- The Washington Times - Saturday, March 24, 2012

D.C. Mayor Vincent C. Gray presented a $9.4 billion spending plan on Friday that does not impose any new taxes or fees but relies on about $30 million in new traffic fines generated by automated-enforcement cameras.

The mayor’s operating budget for fiscal year 2013 closes a $172 million budget gap with $102 million in spending cuts and $70 million in revenue initiatives that also include expanded hours for alcohol sales.

The plan to increase “traffic-calming” measures, such as speed and red-light cameras is projected to bring in $24.8 million in revenue after the city spends nearly $5 million on camera equipment.

The revenue projection requires a massive expansion of a program that is already controversial, with police and proponents saying cameras promote safety, while opponents say their primary purpose is to pad city coffers.

Traffic cameras generated a record $80.4 million for the District in fiscal 2010 and were on pace to exceed that total in fiscal 2011, AAA Mid-Atlantic said in August after filing a Freedom of Information Act request with the city.

In addition to the camera revenue, the mayor’s spending plan also seeks to recover $28.2 million in unpaid taxes and traffic fines through an aggressive system of penalties and monitoring.

Public education comprises more than 20 percent of Mr. Gray’s operating budget at just under $2 billion, a figure that includes almost $64 million to keep up with enrollment increases in the D.C. Public Schools and D.C. Public Charter Schools. It also lays out a six-year, $649 million plan to continue the modernization of city high schools.

The plan appears to acknowledge some priorities that caused disputes with council members in the course of last year’s budget process.
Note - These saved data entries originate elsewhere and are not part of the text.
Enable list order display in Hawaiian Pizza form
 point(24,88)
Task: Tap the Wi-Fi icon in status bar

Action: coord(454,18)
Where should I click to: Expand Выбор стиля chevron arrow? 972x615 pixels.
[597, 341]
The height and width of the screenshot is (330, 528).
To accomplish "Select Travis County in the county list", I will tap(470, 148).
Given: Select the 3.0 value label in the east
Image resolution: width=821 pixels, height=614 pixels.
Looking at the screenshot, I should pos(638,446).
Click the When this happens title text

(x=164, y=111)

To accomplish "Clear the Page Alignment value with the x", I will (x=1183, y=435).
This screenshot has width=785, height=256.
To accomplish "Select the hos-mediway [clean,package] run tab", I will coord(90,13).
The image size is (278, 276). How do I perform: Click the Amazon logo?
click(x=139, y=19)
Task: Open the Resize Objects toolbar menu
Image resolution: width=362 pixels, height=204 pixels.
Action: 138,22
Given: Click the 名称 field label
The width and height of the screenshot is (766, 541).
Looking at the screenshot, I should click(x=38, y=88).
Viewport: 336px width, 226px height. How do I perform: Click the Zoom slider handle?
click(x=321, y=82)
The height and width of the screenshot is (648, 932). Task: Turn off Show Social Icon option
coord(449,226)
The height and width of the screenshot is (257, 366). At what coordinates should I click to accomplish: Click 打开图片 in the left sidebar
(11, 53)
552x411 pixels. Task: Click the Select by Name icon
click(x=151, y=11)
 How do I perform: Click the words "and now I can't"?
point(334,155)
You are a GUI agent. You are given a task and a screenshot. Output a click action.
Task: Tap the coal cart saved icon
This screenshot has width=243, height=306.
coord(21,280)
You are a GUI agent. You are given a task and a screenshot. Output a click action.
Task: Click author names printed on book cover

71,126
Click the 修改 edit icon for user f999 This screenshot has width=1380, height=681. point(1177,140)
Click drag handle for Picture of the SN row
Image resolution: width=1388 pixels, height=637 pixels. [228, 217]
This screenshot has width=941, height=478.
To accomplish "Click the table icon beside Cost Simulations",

A proposal to fund 3,900 sworn officers in the Metropolitan Police Department likely will avoid a repeat of a spirited debate in 2011 over police staffing, after levels this year fell below a critical threshold of 3,800 officers.

Mr. Gray seeks a 3.8 percent increase in overall operating funds and a 4.2 percent increase in local funds from this year’s approved budget. The District had to cut spending and find $22 million local funding for several programs after losing $44 million in federal grants. Mr. Gray said federal cutbacks that begin Jan. 1 could add to the city’s fiscal challenges.

The fiscal 2013 budget will take effect on Oct. 1 after approval from the D.C. Council and Congress.

Among its other proposals, the mayor’s plan would allow city bars to stay open until 3 a.m. on weekdays and 4 a.m. on weekends and let stores that sell alcohol open at 7 a.m. instead of 9 a.m. in order to generate $5.3 million in sales tax revenue. It also would allow bars to stay open until 4 a.m. every night and allows restaurants to serve customers around the clock during presidential inauguration weeks in 2013 and 2017.

The budget offers tough choices, including a tighter fiscal belt around those “least able to contribute,” council member Jim Graham, Ward 1 Democrat, said.

“It’s not something I feel good about, but at the end of the day we have to make the most responsible decisions that we can make around the outcomes of the budget,” Mr. Gray told D.C. Council members in a morning briefing.

Like last year, the mayor’s plan calls for cuts to the District’s social safety net, even though human support services account for the largest chunk — 40 percent — of the budget.

Notably, the plan cuts hospital services and specialty care from the D.C. Alliance, which provides care to about 20,000 low-income people who are not on Medicaid.

Council member David A. Catania, at-large independent and chairman of the Committee on Health, told the mayor his cuts to the program are “very serious.”

Signaling future debate, Mr. Catania proposed a prospective freeze on cost-of-living increases among pension plans for police, firefighters and teachers to cover the alliance-related costs and then some, noting pension expenses are sending the District “right back to bankruptcy.”

Council member Marion Barry, Ward 8 Democrat, questioned why the mayor did not include more funding for the Department of Employment Services in light of the vast number of constituents who stop him on the street and ask about jobs.

“I’m tired of people beating me up over an area that is initially your responsibility,” Mr. Barry said.

Mr. Gray hopes to spur workforce development east of the Anacostia River with a $113 million in capital investment, including $58 million in FY2013, at the campus surrounding St. Elizabeths Hospital.

The city is also investing $54 million in development at the Skyland Town Center in Ward 7, MacMillan Reservoir in Northwest and at the Walter Reed campus just south of Silver Spring.

Muriel Bowser, Ward 4 Democrat, said the 62-acre parcel the city will acquire from the defunct Army hospital has generated more interest from developers than any other site.

“It’s more than a game-changer,” she said.